| Exercise details |
In full and exactly, please return the records, but keep out the pictures.

*** Given records ***

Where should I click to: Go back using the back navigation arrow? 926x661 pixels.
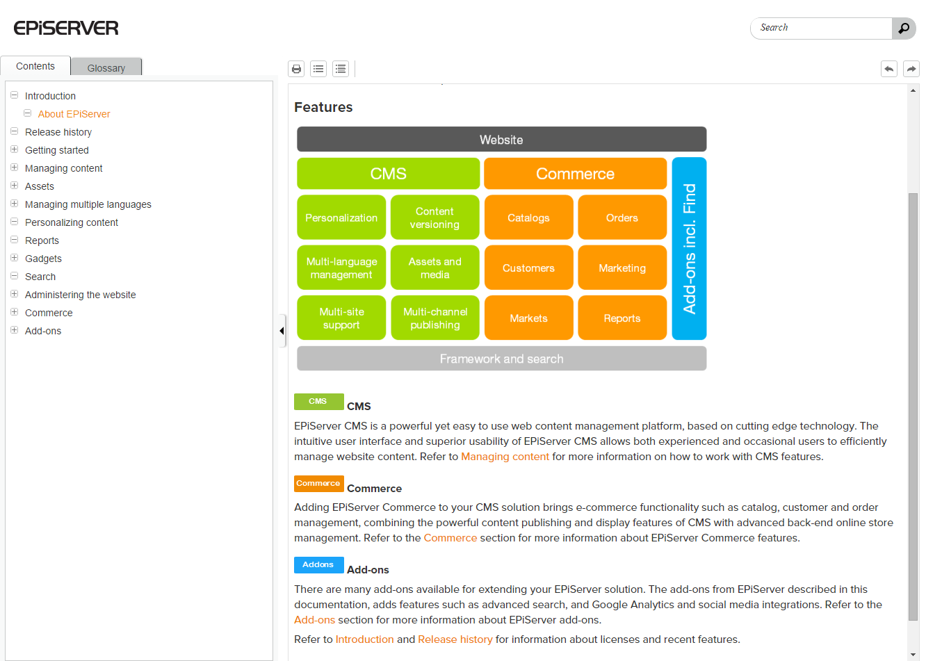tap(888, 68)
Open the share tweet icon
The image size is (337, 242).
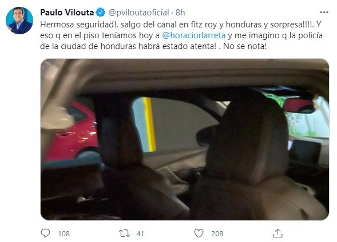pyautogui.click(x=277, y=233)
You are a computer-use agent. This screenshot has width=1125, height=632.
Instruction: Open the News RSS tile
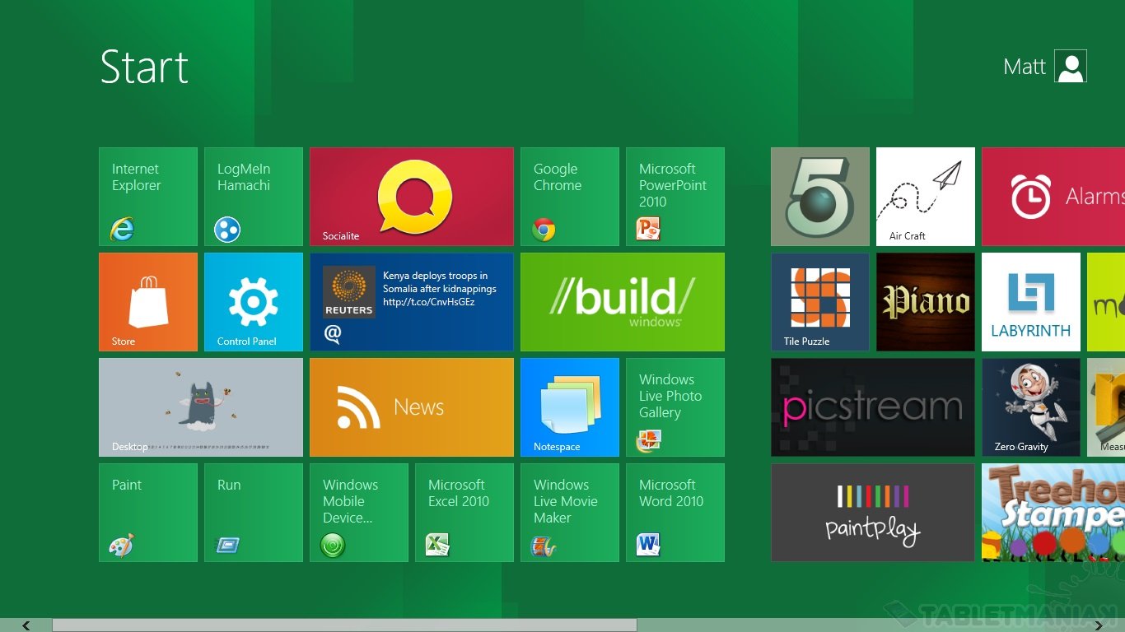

*** End of Given records ***

| Response to this exercise |
Where should I click to: Go back using the back navigation arrow? 926x661 pixels.
tap(888, 68)
Open the share tweet icon
The image size is (337, 242).
pyautogui.click(x=277, y=233)
You are a computer-use agent. This screenshot has width=1125, height=632.
Instruction: Open the News RSS tile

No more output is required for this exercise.